◆ Action item:
The whole listing is to be printed again exactly.

◆ Dataset records:
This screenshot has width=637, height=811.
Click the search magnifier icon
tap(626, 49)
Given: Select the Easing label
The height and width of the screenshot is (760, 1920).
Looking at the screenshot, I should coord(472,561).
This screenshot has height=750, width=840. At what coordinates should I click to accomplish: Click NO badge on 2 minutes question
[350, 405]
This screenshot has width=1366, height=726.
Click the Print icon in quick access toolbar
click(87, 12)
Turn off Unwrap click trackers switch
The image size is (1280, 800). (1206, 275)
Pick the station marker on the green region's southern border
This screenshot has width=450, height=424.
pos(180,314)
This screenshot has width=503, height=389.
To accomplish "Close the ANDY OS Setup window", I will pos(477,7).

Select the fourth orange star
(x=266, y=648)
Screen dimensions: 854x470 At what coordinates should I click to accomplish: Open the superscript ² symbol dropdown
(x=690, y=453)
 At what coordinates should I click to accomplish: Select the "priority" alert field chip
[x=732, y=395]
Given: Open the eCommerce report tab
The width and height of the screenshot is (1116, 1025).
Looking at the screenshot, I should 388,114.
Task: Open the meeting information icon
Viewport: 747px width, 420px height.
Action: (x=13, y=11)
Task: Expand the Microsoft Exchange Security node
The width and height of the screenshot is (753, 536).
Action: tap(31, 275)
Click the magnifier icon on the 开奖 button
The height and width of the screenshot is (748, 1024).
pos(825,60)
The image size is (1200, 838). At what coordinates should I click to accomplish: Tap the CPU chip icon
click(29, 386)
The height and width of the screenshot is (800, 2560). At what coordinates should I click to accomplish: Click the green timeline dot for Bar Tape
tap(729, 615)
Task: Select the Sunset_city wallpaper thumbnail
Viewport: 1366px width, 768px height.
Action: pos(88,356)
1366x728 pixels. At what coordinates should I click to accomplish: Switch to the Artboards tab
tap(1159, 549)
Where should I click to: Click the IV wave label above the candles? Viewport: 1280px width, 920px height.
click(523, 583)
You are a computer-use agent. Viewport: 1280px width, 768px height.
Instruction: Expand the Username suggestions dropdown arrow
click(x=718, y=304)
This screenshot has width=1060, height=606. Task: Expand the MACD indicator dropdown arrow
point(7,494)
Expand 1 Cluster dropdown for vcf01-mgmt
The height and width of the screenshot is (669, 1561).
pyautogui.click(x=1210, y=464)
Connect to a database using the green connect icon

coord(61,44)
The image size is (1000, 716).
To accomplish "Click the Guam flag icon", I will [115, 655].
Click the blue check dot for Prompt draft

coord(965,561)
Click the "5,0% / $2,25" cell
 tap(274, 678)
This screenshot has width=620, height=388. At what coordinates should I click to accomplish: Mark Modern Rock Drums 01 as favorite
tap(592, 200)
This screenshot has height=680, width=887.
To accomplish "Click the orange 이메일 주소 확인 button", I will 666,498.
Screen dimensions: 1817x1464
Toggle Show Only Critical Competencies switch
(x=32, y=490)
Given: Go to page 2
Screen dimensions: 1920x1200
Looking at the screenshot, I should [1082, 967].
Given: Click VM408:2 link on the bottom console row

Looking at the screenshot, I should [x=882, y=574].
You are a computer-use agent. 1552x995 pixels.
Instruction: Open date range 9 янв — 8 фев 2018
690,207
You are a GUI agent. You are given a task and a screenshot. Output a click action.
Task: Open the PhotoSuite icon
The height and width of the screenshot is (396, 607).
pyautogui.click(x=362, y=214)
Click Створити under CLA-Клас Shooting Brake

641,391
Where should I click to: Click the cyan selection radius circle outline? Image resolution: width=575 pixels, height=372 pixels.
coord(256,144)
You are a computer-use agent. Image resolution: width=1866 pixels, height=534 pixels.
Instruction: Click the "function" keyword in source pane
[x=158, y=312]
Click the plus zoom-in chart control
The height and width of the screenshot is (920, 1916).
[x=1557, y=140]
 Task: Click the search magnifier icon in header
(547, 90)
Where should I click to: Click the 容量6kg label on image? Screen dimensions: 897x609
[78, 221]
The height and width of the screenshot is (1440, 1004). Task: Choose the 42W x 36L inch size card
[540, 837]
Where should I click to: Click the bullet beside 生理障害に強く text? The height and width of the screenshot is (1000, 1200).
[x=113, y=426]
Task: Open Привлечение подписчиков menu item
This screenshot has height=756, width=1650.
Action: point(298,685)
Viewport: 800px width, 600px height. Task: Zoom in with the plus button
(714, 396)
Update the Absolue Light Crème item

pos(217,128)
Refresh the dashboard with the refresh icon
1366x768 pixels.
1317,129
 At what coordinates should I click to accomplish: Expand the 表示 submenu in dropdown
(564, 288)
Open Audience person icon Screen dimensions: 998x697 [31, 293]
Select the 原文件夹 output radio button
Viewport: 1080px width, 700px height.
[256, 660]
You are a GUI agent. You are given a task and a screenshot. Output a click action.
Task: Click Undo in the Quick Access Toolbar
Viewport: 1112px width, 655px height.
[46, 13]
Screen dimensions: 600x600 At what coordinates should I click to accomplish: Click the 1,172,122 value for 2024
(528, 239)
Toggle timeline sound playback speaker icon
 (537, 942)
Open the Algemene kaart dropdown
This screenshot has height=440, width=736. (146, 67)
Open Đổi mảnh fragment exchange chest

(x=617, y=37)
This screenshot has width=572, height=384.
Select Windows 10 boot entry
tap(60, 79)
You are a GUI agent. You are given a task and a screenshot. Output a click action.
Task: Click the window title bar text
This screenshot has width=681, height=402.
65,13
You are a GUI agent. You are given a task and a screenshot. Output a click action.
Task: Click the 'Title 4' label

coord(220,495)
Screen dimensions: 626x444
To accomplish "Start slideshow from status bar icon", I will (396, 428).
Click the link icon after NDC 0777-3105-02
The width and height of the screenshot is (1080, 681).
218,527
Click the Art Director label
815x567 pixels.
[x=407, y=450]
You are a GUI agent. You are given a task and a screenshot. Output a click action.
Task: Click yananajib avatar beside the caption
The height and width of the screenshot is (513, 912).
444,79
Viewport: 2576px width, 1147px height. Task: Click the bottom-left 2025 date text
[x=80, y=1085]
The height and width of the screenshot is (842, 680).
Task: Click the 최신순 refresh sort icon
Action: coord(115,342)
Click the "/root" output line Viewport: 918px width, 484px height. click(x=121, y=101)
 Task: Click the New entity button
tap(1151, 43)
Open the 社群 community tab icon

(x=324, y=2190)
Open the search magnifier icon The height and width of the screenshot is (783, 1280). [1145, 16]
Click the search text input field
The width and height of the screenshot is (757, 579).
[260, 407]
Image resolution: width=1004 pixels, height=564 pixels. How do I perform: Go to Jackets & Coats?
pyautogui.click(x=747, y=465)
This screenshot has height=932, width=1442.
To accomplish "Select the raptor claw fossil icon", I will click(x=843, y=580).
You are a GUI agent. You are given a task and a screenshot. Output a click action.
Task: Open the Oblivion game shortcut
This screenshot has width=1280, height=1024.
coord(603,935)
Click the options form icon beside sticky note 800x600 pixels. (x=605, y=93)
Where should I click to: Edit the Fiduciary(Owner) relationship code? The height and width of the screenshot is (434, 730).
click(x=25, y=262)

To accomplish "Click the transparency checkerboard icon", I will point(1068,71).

◆ Response:
This screenshot has width=637, height=811.
Click the search magnifier icon
tap(626, 49)
Given: Select the Easing label
The height and width of the screenshot is (760, 1920).
Looking at the screenshot, I should coord(472,561).
This screenshot has height=750, width=840. At what coordinates should I click to accomplish: Click NO badge on 2 minutes question
[350, 405]
This screenshot has width=1366, height=726.
Click the Print icon in quick access toolbar
click(87, 12)
Turn off Unwrap click trackers switch
The image size is (1280, 800). (1206, 275)
Pick the station marker on the green region's southern border
This screenshot has width=450, height=424.
pos(180,314)
This screenshot has width=503, height=389.
To accomplish "Close the ANDY OS Setup window", I will pos(477,7).

Select the fourth orange star
(x=266, y=648)
Screen dimensions: 854x470 At what coordinates should I click to accomplish: Open the superscript ² symbol dropdown
(x=690, y=453)
 At what coordinates should I click to accomplish: Select the "priority" alert field chip
[x=732, y=395]
Given: Open the eCommerce report tab
The width and height of the screenshot is (1116, 1025).
Looking at the screenshot, I should 388,114.
Task: Open the meeting information icon
Viewport: 747px width, 420px height.
Action: (x=13, y=11)
Task: Expand the Microsoft Exchange Security node
The width and height of the screenshot is (753, 536).
Action: tap(31, 275)
Click the magnifier icon on the 开奖 button
The height and width of the screenshot is (748, 1024).
pos(825,60)
The image size is (1200, 838). At what coordinates should I click to accomplish: Tap the CPU chip icon
click(29, 386)
The height and width of the screenshot is (800, 2560). At what coordinates should I click to accomplish: Click the green timeline dot for Bar Tape
tap(729, 615)
Task: Select the Sunset_city wallpaper thumbnail
Viewport: 1366px width, 768px height.
Action: pos(88,356)
1366x728 pixels. At what coordinates should I click to accomplish: Switch to the Artboards tab
tap(1159, 549)
Where should I click to: Click the IV wave label above the candles? Viewport: 1280px width, 920px height.
click(523, 583)
You are a computer-use agent. Viewport: 1280px width, 768px height.
Instruction: Expand the Username suggestions dropdown arrow
click(x=718, y=304)
This screenshot has width=1060, height=606. Task: Expand the MACD indicator dropdown arrow
point(7,494)
Expand 1 Cluster dropdown for vcf01-mgmt
The height and width of the screenshot is (669, 1561).
pyautogui.click(x=1210, y=464)
Connect to a database using the green connect icon

coord(61,44)
The image size is (1000, 716).
To accomplish "Click the Guam flag icon", I will [115, 655].
Click the blue check dot for Prompt draft

coord(965,561)
Click the "5,0% / $2,25" cell
 tap(274, 678)
This screenshot has width=620, height=388. At what coordinates should I click to accomplish: Mark Modern Rock Drums 01 as favorite
tap(592, 200)
This screenshot has height=680, width=887.
To accomplish "Click the orange 이메일 주소 확인 button", I will 666,498.
Screen dimensions: 1817x1464
Toggle Show Only Critical Competencies switch
(x=32, y=490)
Given: Go to page 2
Screen dimensions: 1920x1200
Looking at the screenshot, I should [1082, 967].
Given: Click VM408:2 link on the bottom console row

Looking at the screenshot, I should [x=882, y=574].
You are a computer-use agent. 1552x995 pixels.
Instruction: Open date range 9 янв — 8 фев 2018
690,207
You are a GUI agent. You are given a task and a screenshot. Output a click action.
Task: Open the PhotoSuite icon
The height and width of the screenshot is (396, 607).
pyautogui.click(x=362, y=214)
Click Створити under CLA-Клас Shooting Brake

641,391
Where should I click to: Click the cyan selection radius circle outline? Image resolution: width=575 pixels, height=372 pixels.
coord(256,144)
You are a computer-use agent. Image resolution: width=1866 pixels, height=534 pixels.
Instruction: Click the "function" keyword in source pane
[x=158, y=312]
Click the plus zoom-in chart control
The height and width of the screenshot is (920, 1916).
[x=1557, y=140]
 Task: Click the search magnifier icon in header
(547, 90)
Where should I click to: Click the 容量6kg label on image? Screen dimensions: 897x609
[78, 221]
The height and width of the screenshot is (1440, 1004). Task: Choose the 42W x 36L inch size card
[540, 837]
Where should I click to: Click the bullet beside 生理障害に強く text? The height and width of the screenshot is (1000, 1200).
[x=113, y=426]
Task: Open Привлечение подписчиков menu item
This screenshot has height=756, width=1650.
Action: point(298,685)
Viewport: 800px width, 600px height. Task: Zoom in with the plus button
(714, 396)
Update the Absolue Light Crème item

pos(217,128)
Refresh the dashboard with the refresh icon
1366x768 pixels.
1317,129
 At what coordinates should I click to accomplish: Expand the 表示 submenu in dropdown
(564, 288)
Open Audience person icon Screen dimensions: 998x697 [31, 293]
Select the 原文件夹 output radio button
Viewport: 1080px width, 700px height.
[256, 660]
You are a GUI agent. You are given a task and a screenshot. Output a click action.
Task: Click Undo in the Quick Access Toolbar
Viewport: 1112px width, 655px height.
[46, 13]
Screen dimensions: 600x600 At what coordinates should I click to accomplish: Click the 1,172,122 value for 2024
(528, 239)
Toggle timeline sound playback speaker icon
 (537, 942)
Open the Algemene kaart dropdown
This screenshot has height=440, width=736. (146, 67)
Open Đổi mảnh fragment exchange chest

(x=617, y=37)
This screenshot has width=572, height=384.
Select Windows 10 boot entry
tap(60, 79)
You are a GUI agent. You are given a task and a screenshot. Output a click action.
Task: Click the window title bar text
This screenshot has width=681, height=402.
65,13
You are a GUI agent. You are given a task and a screenshot. Output a click action.
Task: Click the 'Title 4' label

coord(220,495)
Screen dimensions: 626x444
To accomplish "Start slideshow from status bar icon", I will (396, 428).
Click the link icon after NDC 0777-3105-02
The width and height of the screenshot is (1080, 681).
218,527
Click the Art Director label
815x567 pixels.
[x=407, y=450]
You are a GUI agent. You are given a task and a screenshot. Output a click action.
Task: Click yananajib avatar beside the caption
The height and width of the screenshot is (513, 912).
444,79
Viewport: 2576px width, 1147px height. Task: Click the bottom-left 2025 date text
[x=80, y=1085]
The height and width of the screenshot is (842, 680).
Task: Click the 최신순 refresh sort icon
Action: coord(115,342)
Click the "/root" output line Viewport: 918px width, 484px height. click(x=121, y=101)
 Task: Click the New entity button
tap(1151, 43)
Open the 社群 community tab icon

(x=324, y=2190)
Open the search magnifier icon The height and width of the screenshot is (783, 1280). [1145, 16]
Click the search text input field
The width and height of the screenshot is (757, 579).
[260, 407]
Image resolution: width=1004 pixels, height=564 pixels. How do I perform: Go to Jackets & Coats?
pyautogui.click(x=747, y=465)
This screenshot has height=932, width=1442.
To accomplish "Select the raptor claw fossil icon", I will click(x=843, y=580).
You are a GUI agent. You are given a task and a screenshot. Output a click action.
Task: Open the Oblivion game shortcut
This screenshot has width=1280, height=1024.
coord(603,935)
Click the options form icon beside sticky note 800x600 pixels. (x=605, y=93)
Where should I click to: Edit the Fiduciary(Owner) relationship code? The height and width of the screenshot is (434, 730).
click(x=25, y=262)

To accomplish "Click the transparency checkerboard icon", I will point(1068,71).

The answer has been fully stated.